### Task to complete:
In the records below, the line containing "Новости (112, 68)" marks the start. Copy that line and everything after it exactly, through the last line.

__________________________________________________

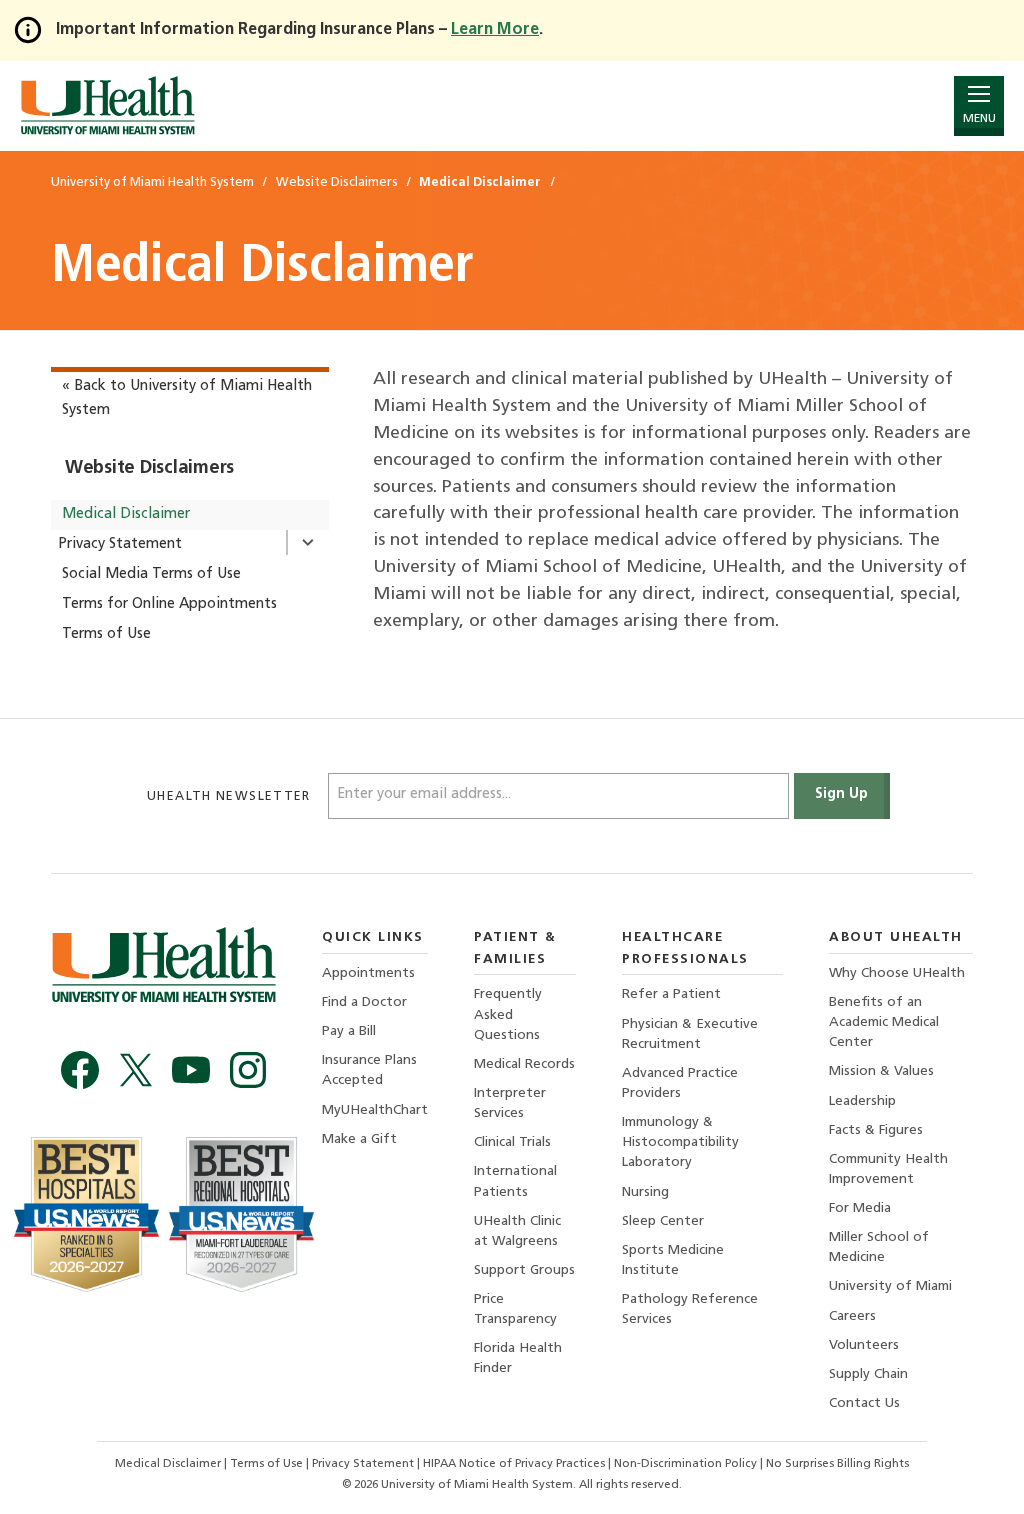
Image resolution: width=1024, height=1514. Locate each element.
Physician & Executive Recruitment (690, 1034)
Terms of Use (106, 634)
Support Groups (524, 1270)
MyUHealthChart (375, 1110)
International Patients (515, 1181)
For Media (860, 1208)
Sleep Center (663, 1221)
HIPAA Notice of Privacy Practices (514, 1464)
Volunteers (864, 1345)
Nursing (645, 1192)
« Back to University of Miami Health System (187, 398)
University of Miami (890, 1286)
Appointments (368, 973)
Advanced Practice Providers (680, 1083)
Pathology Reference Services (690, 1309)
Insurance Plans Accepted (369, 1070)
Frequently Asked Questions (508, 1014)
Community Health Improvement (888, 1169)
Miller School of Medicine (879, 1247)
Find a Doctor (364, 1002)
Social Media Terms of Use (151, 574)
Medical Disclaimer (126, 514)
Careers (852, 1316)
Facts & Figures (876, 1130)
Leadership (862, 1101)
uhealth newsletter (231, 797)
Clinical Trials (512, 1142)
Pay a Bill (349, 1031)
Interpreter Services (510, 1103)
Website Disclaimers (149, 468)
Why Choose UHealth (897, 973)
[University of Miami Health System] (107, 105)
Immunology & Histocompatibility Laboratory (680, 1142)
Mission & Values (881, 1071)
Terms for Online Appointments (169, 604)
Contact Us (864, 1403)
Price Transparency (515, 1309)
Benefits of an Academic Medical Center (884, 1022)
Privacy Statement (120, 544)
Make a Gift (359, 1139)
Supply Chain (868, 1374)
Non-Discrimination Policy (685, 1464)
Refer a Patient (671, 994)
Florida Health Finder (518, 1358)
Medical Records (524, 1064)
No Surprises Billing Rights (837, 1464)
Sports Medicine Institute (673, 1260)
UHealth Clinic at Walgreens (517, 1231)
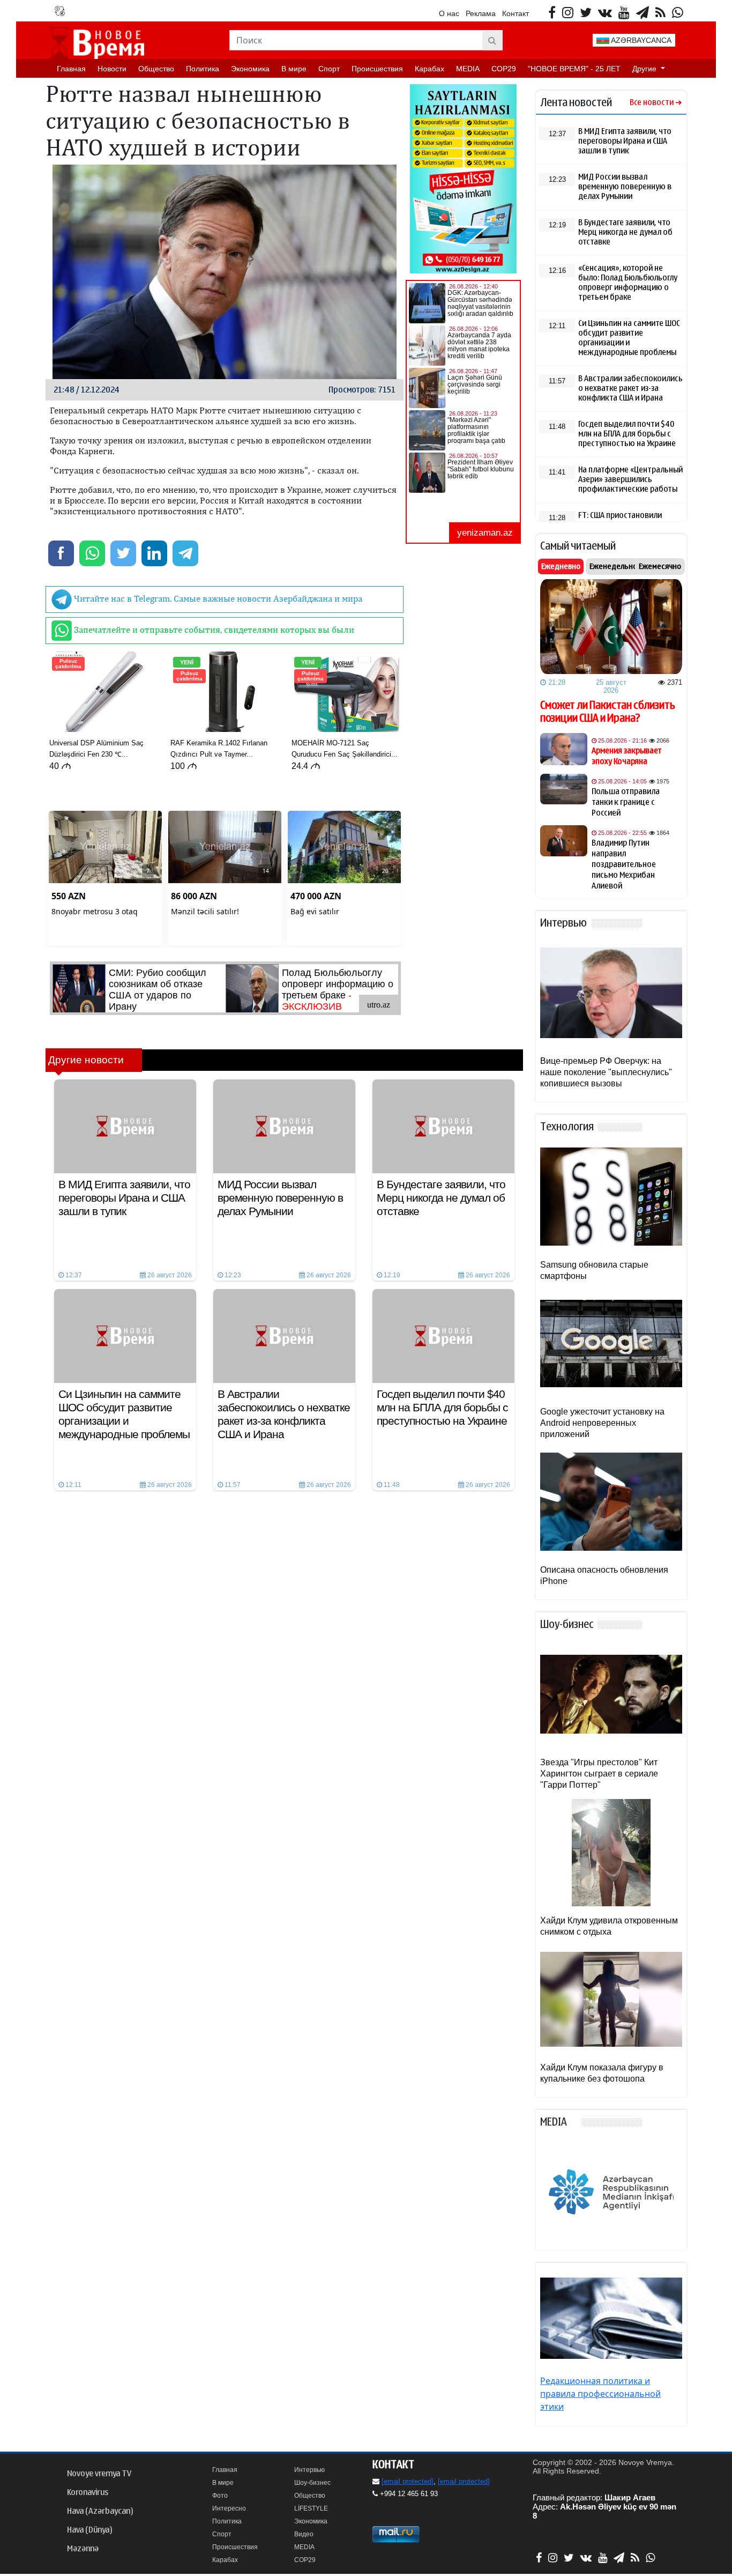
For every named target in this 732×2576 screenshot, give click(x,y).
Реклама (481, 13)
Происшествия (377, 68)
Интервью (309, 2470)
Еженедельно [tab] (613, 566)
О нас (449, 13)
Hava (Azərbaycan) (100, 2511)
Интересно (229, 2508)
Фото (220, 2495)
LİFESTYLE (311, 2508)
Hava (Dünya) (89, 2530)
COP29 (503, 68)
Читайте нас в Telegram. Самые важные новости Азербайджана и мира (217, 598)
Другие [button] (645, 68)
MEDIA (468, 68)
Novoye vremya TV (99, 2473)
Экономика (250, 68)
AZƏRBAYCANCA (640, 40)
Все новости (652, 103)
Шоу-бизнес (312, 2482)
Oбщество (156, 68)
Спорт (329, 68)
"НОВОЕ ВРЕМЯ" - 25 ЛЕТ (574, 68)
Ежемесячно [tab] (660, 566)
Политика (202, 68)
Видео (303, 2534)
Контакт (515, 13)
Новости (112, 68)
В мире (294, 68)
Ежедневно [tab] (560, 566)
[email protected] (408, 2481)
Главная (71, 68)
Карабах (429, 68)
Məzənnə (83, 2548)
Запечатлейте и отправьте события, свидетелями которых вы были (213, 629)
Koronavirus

__________________________________________________

### Expected output:
Новости (112, 68)
В мире (294, 68)
Ежедневно [tab] (560, 566)
[email protected] (408, 2481)
Главная (71, 68)
Карабах (429, 68)
Məzənnə (83, 2548)
Запечатлейте и отправьте события, свидетелями которых вы были (213, 629)
Koronavirus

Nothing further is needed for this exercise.